WHAT IS REQUIRED:
Reproduce the article below on the Kenyan Covid-19 antibody study word for word, from its first sentence to its last.

EXCERPT PROVIDED:
══════════════════════════════

A Kenyan study that analyzed blood samples from donors across Kenya has found that by June 2020 nearly 4.3% Kenyans had antibodies to the coronavirus – a rate similar to what countries like Spain and the US reported at the peak of Covid-19 outbreaks. The lesser number of deaths could indicate that the disease is weaker compared to what Europe and the US experienced, according to the study published in the peer-reviewed academic journal Science.
Africa that accounts for nearly 17% of the global population accounted for 5% of the global Covid-19 cases and 3% of the global Covid-19 deaths in July 2020. This has been attributed to the limited testing capacity of several countries on the continent, early action by the governments, and a higher proportion of young people in the population. But so far there was little data guiding the response.
Kenya, a country in eastern Africa, had recorded 20,636 Covid-19 cases and 341 deaths by the end of July. To understand the pattern of spread better, researchers collected 3,174 blood samples from four Kenyan regional blood transfusion centers from late April to mid-June 2020. The samples belonged to individuals aged 15-66 years.
The seroprevalence of 4.3% was considerably higher than what the researchers previously thought. It was similar when segregated for gender but higher in the younger age groups, and in urban areas.
“These results are relevant as they are evidence for the need to invest in further research to explain the development of pandemic across the continent,” said Sophie Uyoga, the study’s lead author and a post-doctoral researcher at the KEMRI-Wellcome Trust Research Programme, Kenya. “There is currently very little data from the African continent where we think the pandemic may be running a different course from what we are witnessing in Europe and the USA.”

══════════════════════════════

INFORMATION SUPPLIED:
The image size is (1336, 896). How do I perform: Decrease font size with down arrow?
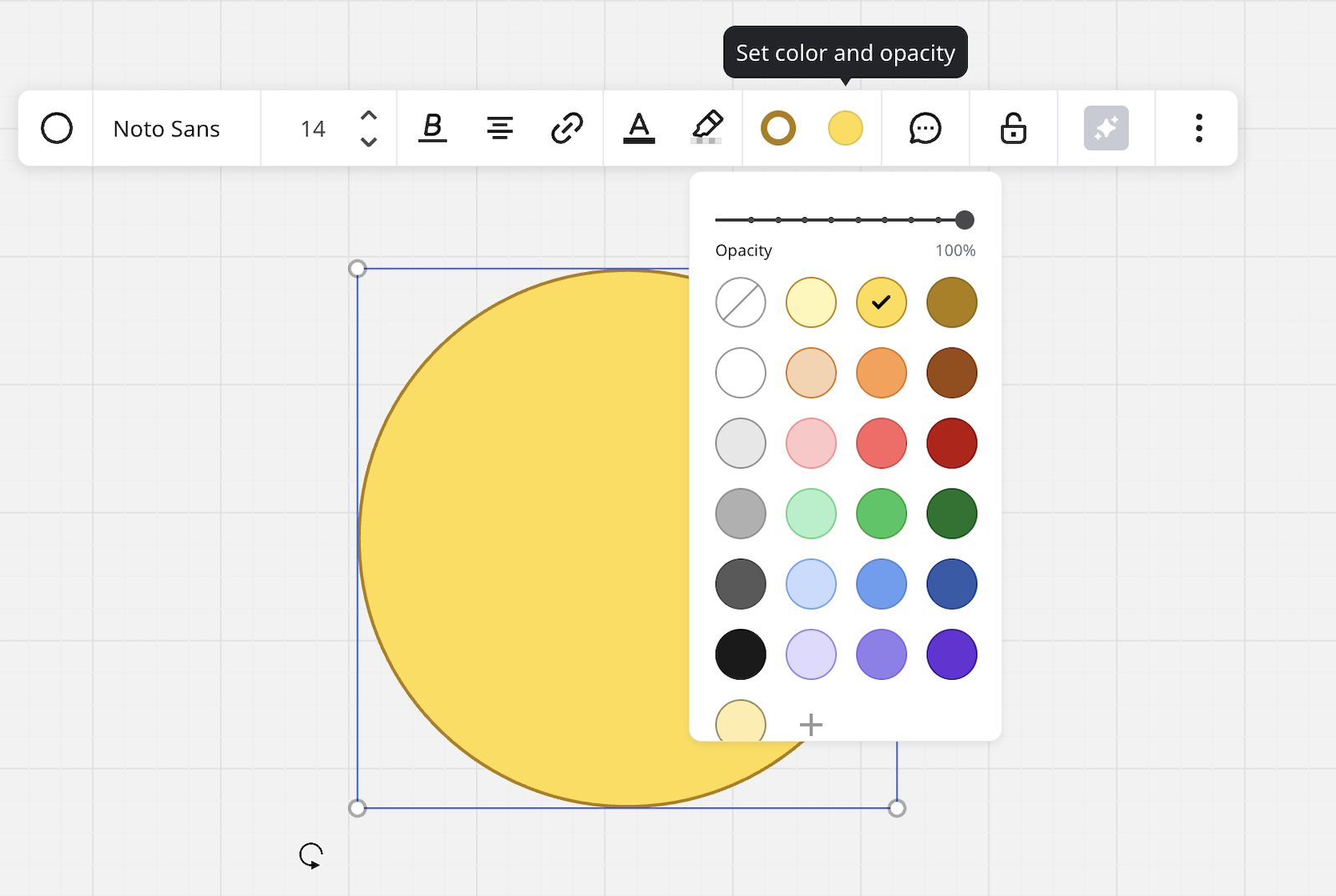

══════════════════════════════

SOLUTION:
A Kenyan study that analyzed blood samples from donors across Kenya has found that by June 2020 nearly 4.3% Kenyans had antibodies to the coronavirus – a rate similar to what countries like Spain and the US reported at the peak of Covid-19 outbreaks. The lesser number of deaths could indicate that the disease is weaker compared to what Europe and the US experienced, according to the study published in the peer-reviewed academic journal Science.
Africa that accounts for nearly 17% of the global population accounted for 5% of the global Covid-19 cases and 3% of the global Covid-19 deaths in July 2020. This has been attributed to the limited testing capacity of several countries on the continent, early action by the governments, and a higher proportion of young people in the population. But so far there was little data guiding the response.
Kenya, a country in eastern Africa, had recorded 20,636 Covid-19 cases and 341 deaths by the end of July. To understand the pattern of spread better, researchers collected 3,174 blood samples from four Kenyan regional blood transfusion centers from late April to mid-June 2020. The samples belonged to individuals aged 15-66 years.
The seroprevalence of 4.3% was considerably higher than what the researchers previously thought. It was similar when segregated for gender but higher in the younger age groups, and in urban areas.
“These results are relevant as they are evidence for the need to invest in further research to explain the development of pandemic across the continent,” said Sophie Uyoga, the study’s lead author and a post-doctoral researcher at the KEMRI-Wellcome Trust Research Programme, Kenya. “There is currently very little data from the African continent where we think the pandemic may be running a different course from what we are witnessing in Europe and the USA.”